* _TASK SET_:
1. According to the write-up on coding-assistant skills, what is the Handoff skill for?
2. Continue the write-up on coding-assistant skills with a few more paragraphs, starting right after its final sentence.

* _SELECTION_:
======

The persona reviews were a surprise hit. Different reviewers catch different things — one perspective obsesses over naming, another over edge cases. Encoding these perspectives means catching more issues before pushing.

2. Planning & Scoping Skills

For estimating and breaking down work:

TypePurpose
Scope estimatorHow big is this really?
Risk identifierWhat could blow up unexpectedly?
Feasibility checkCan we do this in the time we have?

These are most valuable for ambiguous requests. "Add caching" sounds simple until the skill identifies multiple layers that might be involved.

3. Codebase Understanding Skills

For navigating and understanding unfamiliar code:

TypePurpose
Flow tracerFollow data through the system
Area explainerWhat does this module do?
Pattern matcherFind similar implementations elsewhere

These save hours when diving into unfamiliar areas. Instead of grep + read + grep + read, one command gives me the full picture.

4. Repository-Specific Skills

Patterns unique to each codebase:

TypePurpose
Endpoint scaffolderCreate new API endpoint following local conventions
Migration generatorDatabase schema changes with proper patterns
Test scaffolderNew test file matching existing test structure
Boilerplate reducerStandard setup for new modules/packages

These encode tribal knowledge. "How do we add endpoints here?" becomes a one-word command that produces code matching existing patterns exactly.

5. Session & Continuity Skills

For maintaining context across sessions:

TypePurpose
CheckpointSave state at decision points for branching
HandoffGenerate continuation prompt for new session
Context updaterKeep architecture docs current
Health checkerOverall codebase health metrics
Debt scannerFind and categorize technical debt

Discovery: Finding Skills to Build

Spend a week tracking what you ask your AI assistant for repeatedly:

  1. "Review this before I push" → review skill
  2. "What's the pattern for X here?" → scaffolding skill
  3. "Trace how this data flows" → navigation skill
  4. "I want to try a different approach" → checkpoint skill
  5. "Is this a small or large project?" → scoping skill

The best skills come from observed repetition, not imagination. Don't build a dozen skills on day one. Track what you actually repeat, then encode it.

======

* _DATASET ENTRIES_:
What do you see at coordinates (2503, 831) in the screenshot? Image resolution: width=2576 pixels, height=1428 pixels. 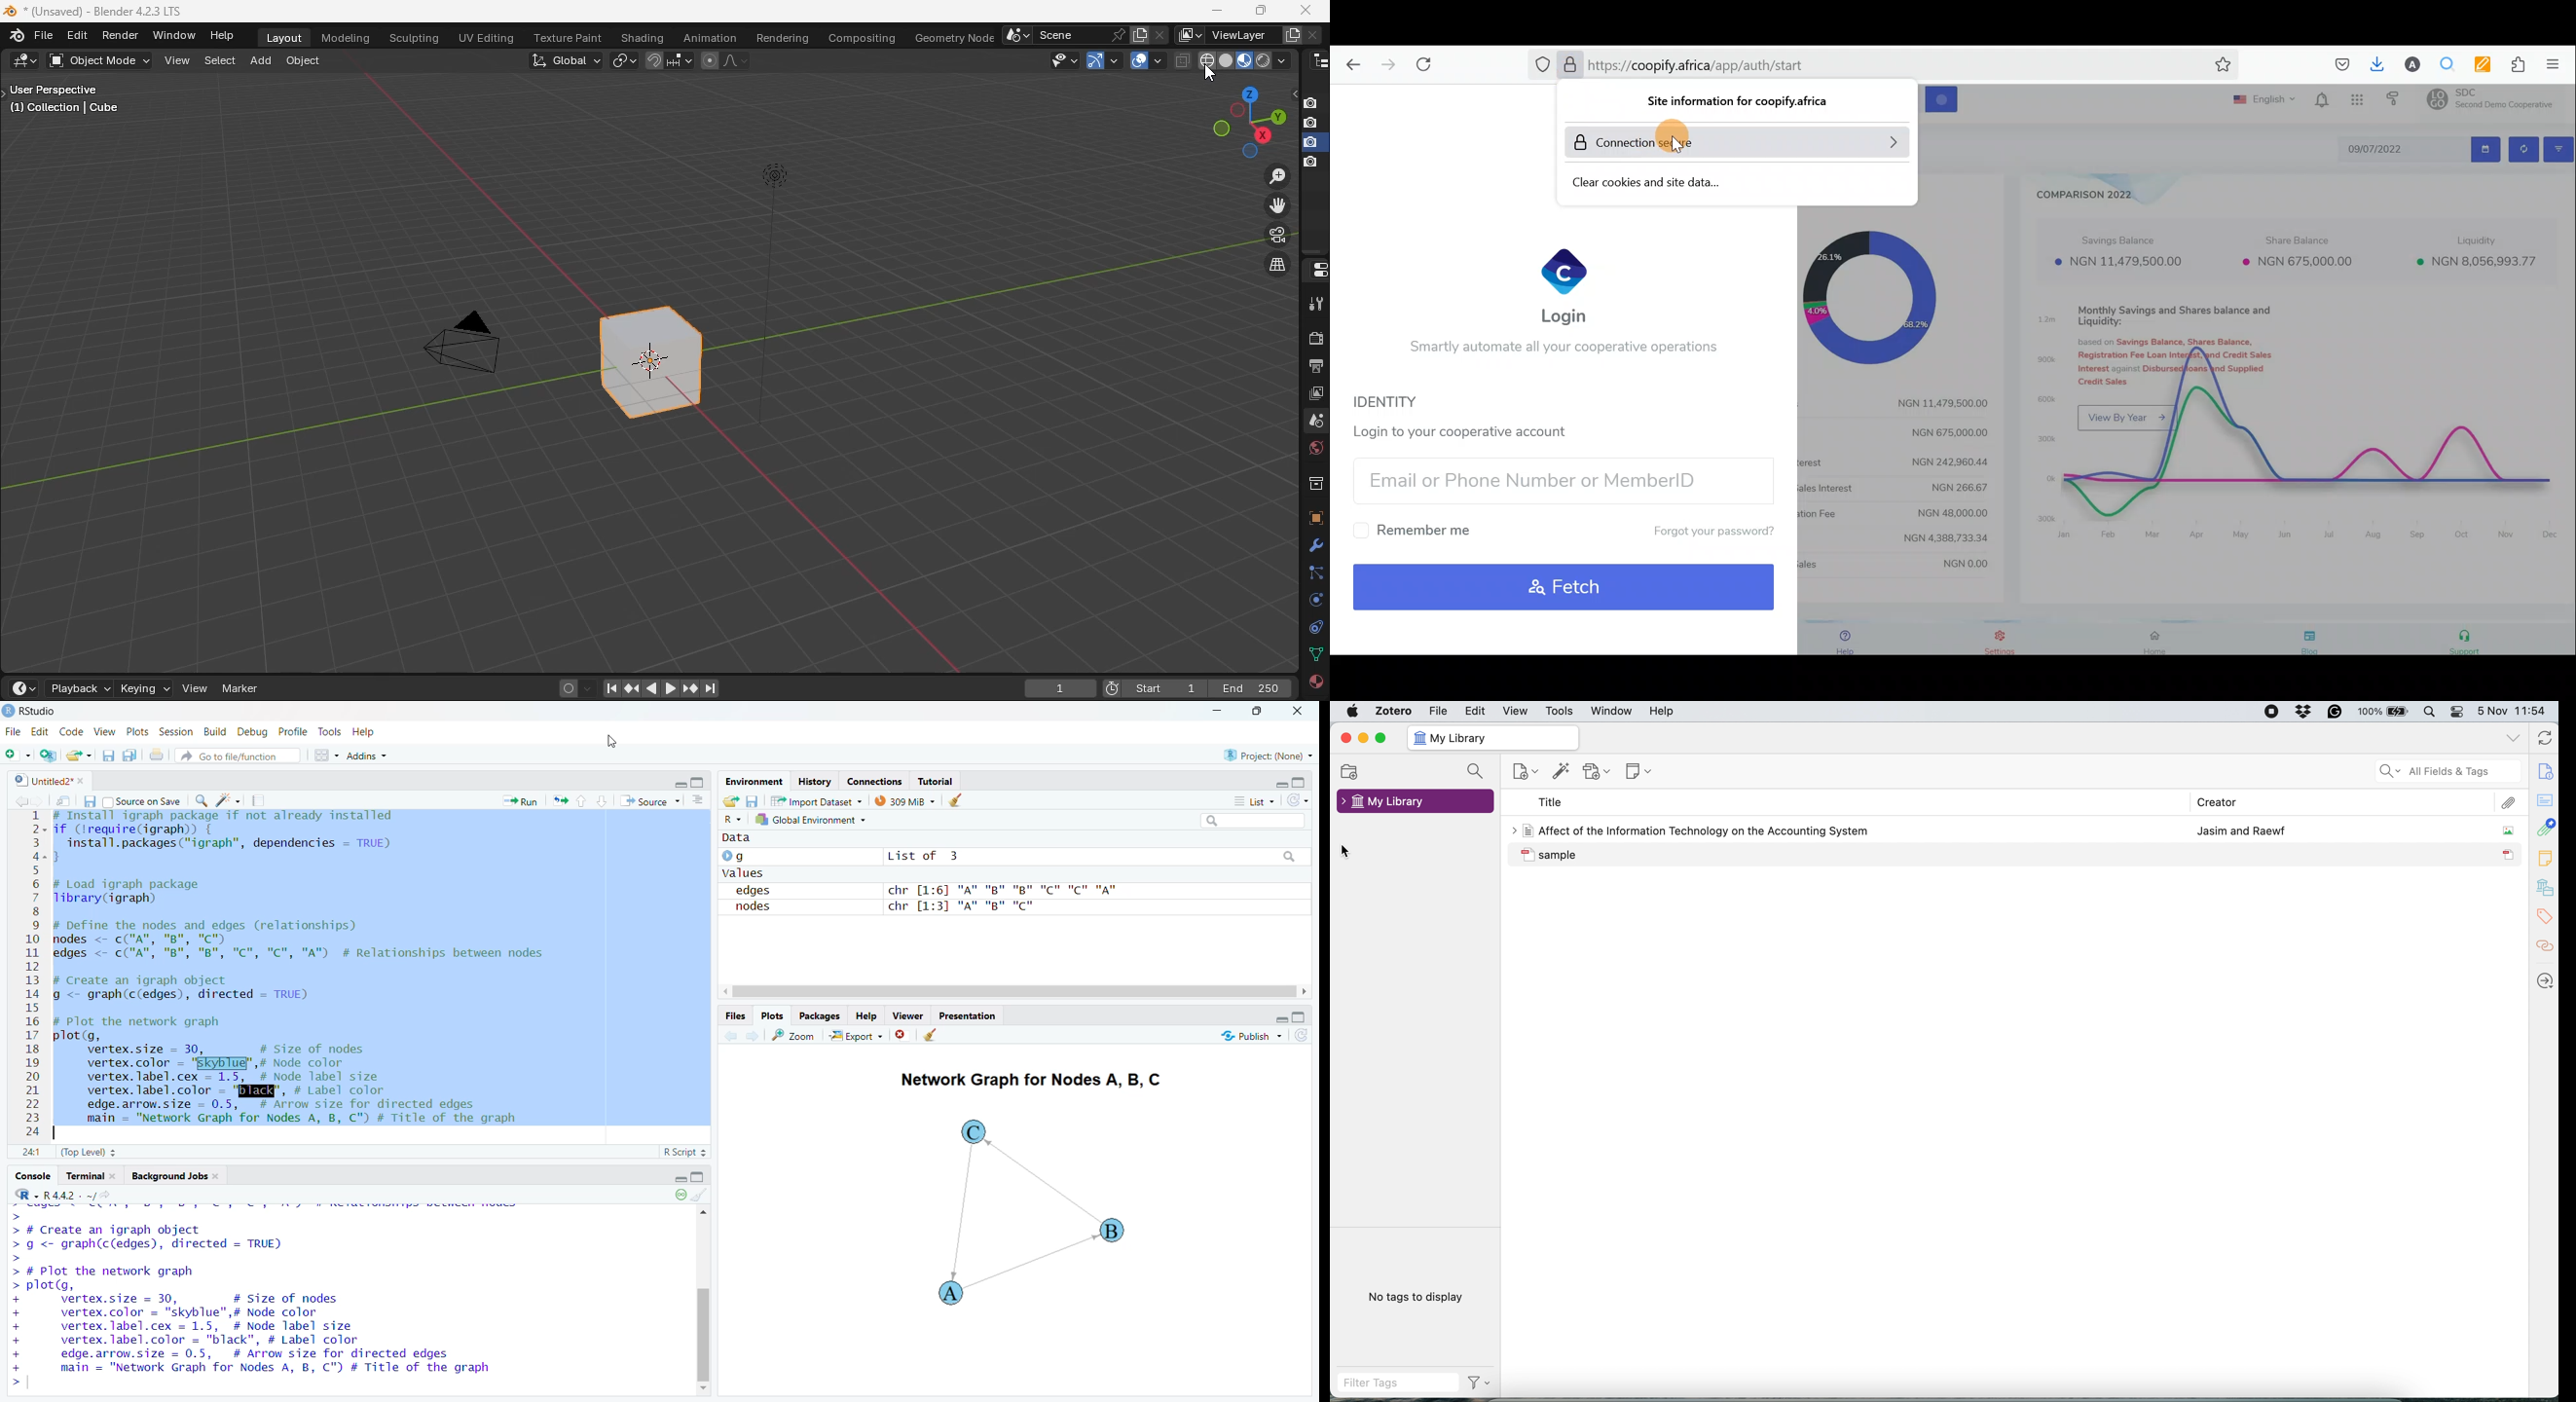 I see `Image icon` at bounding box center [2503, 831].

======

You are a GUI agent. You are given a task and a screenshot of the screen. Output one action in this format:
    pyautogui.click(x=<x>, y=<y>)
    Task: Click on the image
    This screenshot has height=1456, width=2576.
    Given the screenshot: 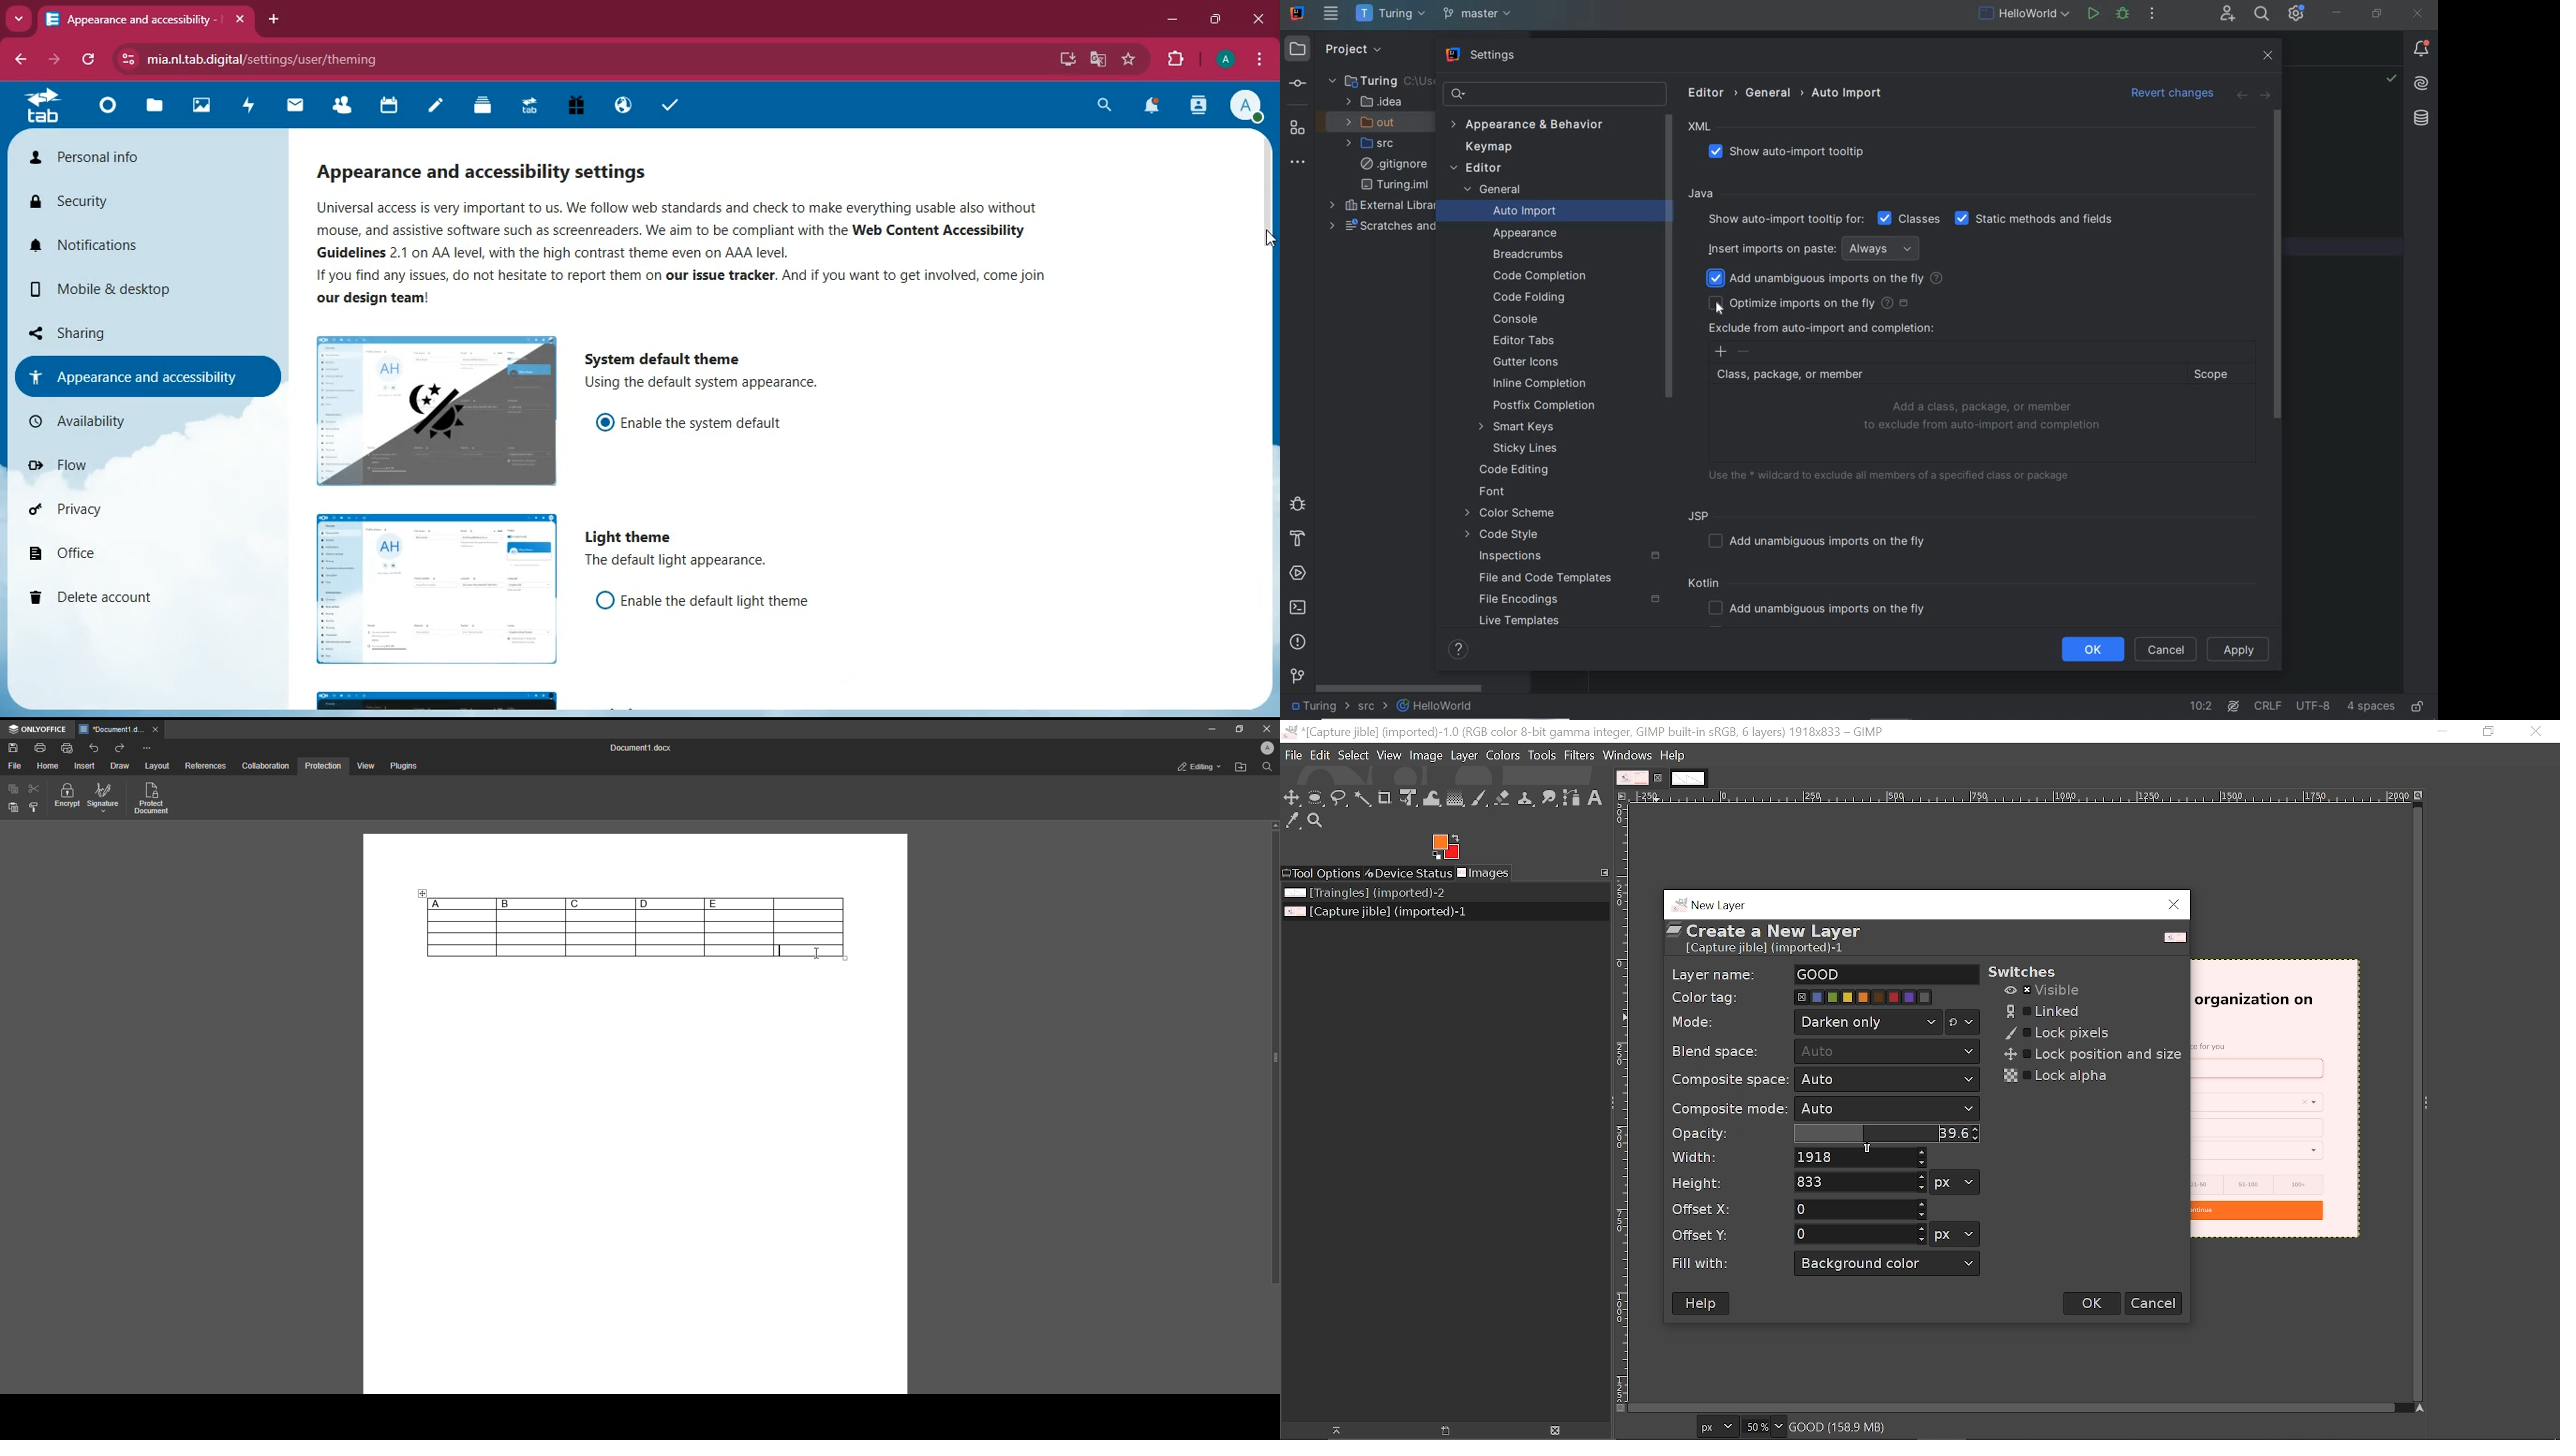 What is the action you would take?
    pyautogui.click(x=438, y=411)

======

* _THE RESPONSES_:
1. Generating a continuation prompt for a new session.

2.
Case Study: The Checkpoint Skill

My favorite skill. Here's how it evolved:

Version 1: Stuck in a Bad Direction

You're 20 messages deep into debugging. The AI has gone down a path that isn't working. You want to go back to message 8 and try a different approach.

But you can't. The conversation is linear. You'd have to start over and re-explain everything.

Version 2: Re-explain From Scratch

My workaround: start a new session and re-explain the entire context. "I'm working on X. I tried Y and Z but they didn't work. Now I want to try A instead."

This worked but was tedious. I'd forget important context. The new session didn't know what had already been tried.

Version 3: Checkpoint at Decision Points

Now I checkpoint at key decision points — before committing to an approach:

/checkpoint

Generates:
- What was accomplished so far
- Key decisions made (and why)
- Approaches tried and failed
- Current hypothesis
- Files modified

Saves to a history file I can retrieve later.

When I want to branch and try a different approach, I start a fresh session and paste the checkpoint. The new session knows exactly where I was and what didn't work.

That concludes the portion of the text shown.